Creating a permanent unique identification (UID) labels is very important. The Department of Defense (DoD) mandates that all military or government-furnished assets have a UID or IUID label.
However, creating them isn’t always an easy undertaking. There are a lot of rules and regulations you must follow to stay in compliance. As you start working on a UID project, you’ll need to decide if you want to make your own labels, buy from a supplier, or mark directly on the item.
There are pros and cons for each labelling solution, and the best one will depend on your needs and capabilities.
Making Your Own UID Labels
If an asset requires a UID label, you can make it yourself. However, designing labels on-site requires the right technology. It’s important to remember that every label needs to be permanently affixed to the item.
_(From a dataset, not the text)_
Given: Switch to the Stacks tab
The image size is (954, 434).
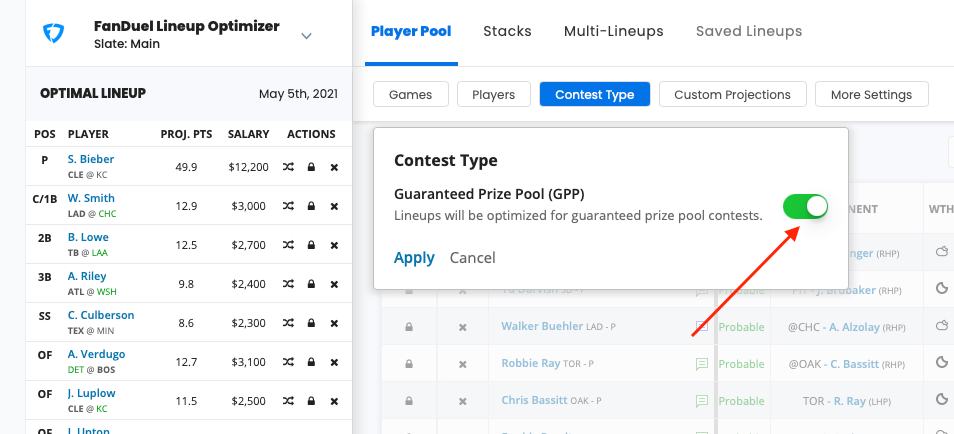Looking at the screenshot, I should 507,31.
The DoD also requires that each label follows specific standards and specifications.
The main advantage of making your own labels is convenience. Once you have a system in place, you’ll be able to create new UID or IUID labels on demand. There’s no waiting period, and you’ll be able to label new items as soon as you acquire them.
However, making labels is costly and involved. You’ll need to invest in expensive equipment to create them. Additionally, you’ll need a facility to house the equipment.
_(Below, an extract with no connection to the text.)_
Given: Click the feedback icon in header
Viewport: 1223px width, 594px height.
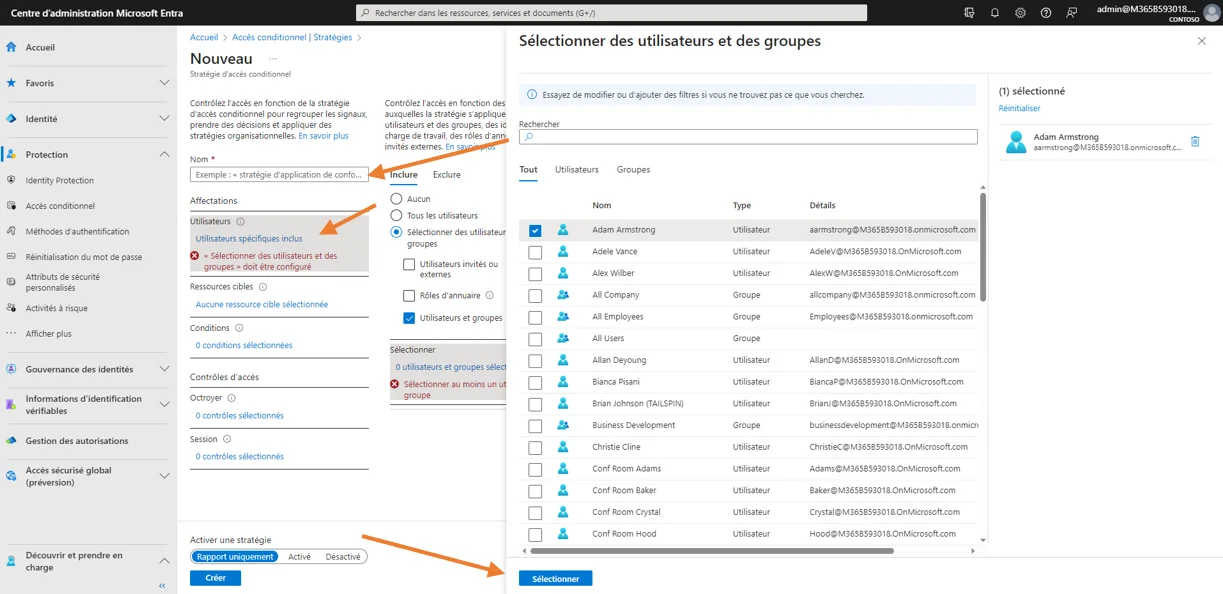Looking at the screenshot, I should [1072, 13].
Since the DoD dictates what every label should include, it will be up to you to ensure all labels meet these requirements. There’s more room for error if you decide to make your own.
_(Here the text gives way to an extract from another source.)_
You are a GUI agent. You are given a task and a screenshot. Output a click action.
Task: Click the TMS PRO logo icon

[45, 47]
Buying UID Labels Elsewhere
It’s possible to purchase pre-printed UID and IUID labels from an independent supplier.
This is usually the starting point for most companies. Although buying labels is an investment, it’s much cheaper than purchasing the equipment needed to make the labels yourself.
Sourcing UID labels from a vendor has many advantages. First, the responsibility of following all DoD UID and IUID regulations falls into the supplier’s lap. Since vendors specialize in creating labels, you can trust the end product will be in compliance.
Pricing is also more transparent. The supplier should provide an estimate before starting the project. The costs are often lower and more competitive than making them on-site.
The only real downfall to buying labels from a vendor is delivery. It takes time to create and ship labels, and it’s also up to you to provide the vendor with the specifics of each label.
However, most suppliers should provide a clear time frame as to how long it will take to fulfil the order.
Marking on the Part
Depending on the asset, direct part marking may be the better choice. This type of labelling involves putting all the necessary information, such as the issuing agency code and serial number, directly on the item. Although direct markings will not come off, they may become difficult to read over time.
Once again, it costs a lot to purchase the equipment needed for direct marking. It also makes you fully responsible for compliance. In most instances, an engineering study is also required beforehand to ensure the marking won’t have a negative effect on the item.
Which Method Is Right for Your Business?
When it comes to making UID or IUID labels, there are options to consider. More often than not, most businesses find it’s easier and more cost-efficient to let someone else produce UID labels.
However, deciding whether you want to make labels on-site, outsource to a qualified vendor, or mark directly on the part depends on your capabilities, budget, labour, and schedule.